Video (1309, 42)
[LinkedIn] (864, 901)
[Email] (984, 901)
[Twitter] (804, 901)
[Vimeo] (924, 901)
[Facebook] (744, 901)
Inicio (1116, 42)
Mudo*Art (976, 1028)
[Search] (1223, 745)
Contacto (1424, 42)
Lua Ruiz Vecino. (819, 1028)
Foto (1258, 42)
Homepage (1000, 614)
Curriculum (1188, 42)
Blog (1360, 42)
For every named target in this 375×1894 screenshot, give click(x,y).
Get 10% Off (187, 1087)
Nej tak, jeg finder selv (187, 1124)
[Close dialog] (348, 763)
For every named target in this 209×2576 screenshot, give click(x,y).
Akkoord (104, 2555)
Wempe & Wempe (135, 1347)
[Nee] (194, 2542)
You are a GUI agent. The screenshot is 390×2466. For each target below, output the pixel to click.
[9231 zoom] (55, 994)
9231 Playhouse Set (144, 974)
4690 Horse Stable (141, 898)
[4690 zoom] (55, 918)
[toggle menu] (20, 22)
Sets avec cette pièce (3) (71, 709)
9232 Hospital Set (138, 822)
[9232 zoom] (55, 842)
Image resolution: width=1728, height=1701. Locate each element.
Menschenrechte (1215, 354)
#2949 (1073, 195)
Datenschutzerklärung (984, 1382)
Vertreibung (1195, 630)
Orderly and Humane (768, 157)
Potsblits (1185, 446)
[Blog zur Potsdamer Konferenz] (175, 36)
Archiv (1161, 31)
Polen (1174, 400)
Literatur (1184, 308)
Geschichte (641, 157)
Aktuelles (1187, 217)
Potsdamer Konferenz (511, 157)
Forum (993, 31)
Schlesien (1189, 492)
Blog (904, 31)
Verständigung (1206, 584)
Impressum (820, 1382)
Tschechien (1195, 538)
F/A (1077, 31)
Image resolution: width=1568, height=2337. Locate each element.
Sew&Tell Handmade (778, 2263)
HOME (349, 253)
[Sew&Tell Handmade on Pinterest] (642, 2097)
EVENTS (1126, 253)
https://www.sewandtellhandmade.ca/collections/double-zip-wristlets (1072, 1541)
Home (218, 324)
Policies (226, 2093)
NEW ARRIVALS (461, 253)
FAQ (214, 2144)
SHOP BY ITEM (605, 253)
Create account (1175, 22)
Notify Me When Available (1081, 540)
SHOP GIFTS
* * *
* _Instructions for the task_
Retype the entries. Every line must match exactly.

* _Answer area_
Video (1309, 42)
[LinkedIn] (864, 901)
[Email] (984, 901)
[Twitter] (804, 901)
[Vimeo] (924, 901)
[Facebook] (744, 901)
Inicio (1116, 42)
Mudo*Art (976, 1028)
[Search] (1223, 745)
Contacto (1424, 42)
Lua Ruiz Vecino. (819, 1028)
Foto (1258, 42)
Homepage (1000, 614)
Curriculum (1188, 42)
Blog (1360, 42)
For every named target in this 375×1894 screenshot, give click(x,y).
Get 10% Off (187, 1087)
Nej tak, jeg finder selv (187, 1124)
[Close dialog] (348, 763)
For every named target in this 209×2576 screenshot, give click(x,y).
Akkoord (104, 2555)
Wempe & Wempe (135, 1347)
[Nee] (194, 2542)
You are a GUI agent. The screenshot is 390×2466. For each target below, output the pixel to click.
[9231 zoom] (55, 994)
9231 Playhouse Set (144, 974)
4690 Horse Stable (141, 898)
[4690 zoom] (55, 918)
[toggle menu] (20, 22)
Sets avec cette pièce (3) (71, 709)
9232 Hospital Set (138, 822)
[9232 zoom] (55, 842)
Image resolution: width=1728, height=1701. Locate each element.
Menschenrechte (1215, 354)
#2949 (1073, 195)
Datenschutzerklärung (984, 1382)
Vertreibung (1195, 630)
Orderly and Humane (768, 157)
Potsblits (1185, 446)
[Blog zur Potsdamer Konferenz] (175, 36)
Archiv (1161, 31)
Polen (1174, 400)
Literatur (1184, 308)
Geschichte (641, 157)
Aktuelles (1187, 217)
Potsdamer Konferenz (511, 157)
Forum (993, 31)
Schlesien (1189, 492)
Blog (904, 31)
Verständigung (1206, 584)
Impressum (820, 1382)
Tschechien (1195, 538)
F/A (1077, 31)
Image resolution: width=1568, height=2337. Locate each element.
Sew&Tell Handmade (778, 2263)
HOME (349, 253)
[Sew&Tell Handmade on Pinterest] (642, 2097)
EVENTS (1126, 253)
https://www.sewandtellhandmade.ca/collections/double-zip-wristlets (1072, 1541)
Home (218, 324)
Policies (226, 2093)
NEW ARRIVALS (461, 253)
FAQ (214, 2144)
SHOP BY ITEM (605, 253)
Create account (1175, 22)
Notify Me When Available (1081, 540)
SHOP GIFTS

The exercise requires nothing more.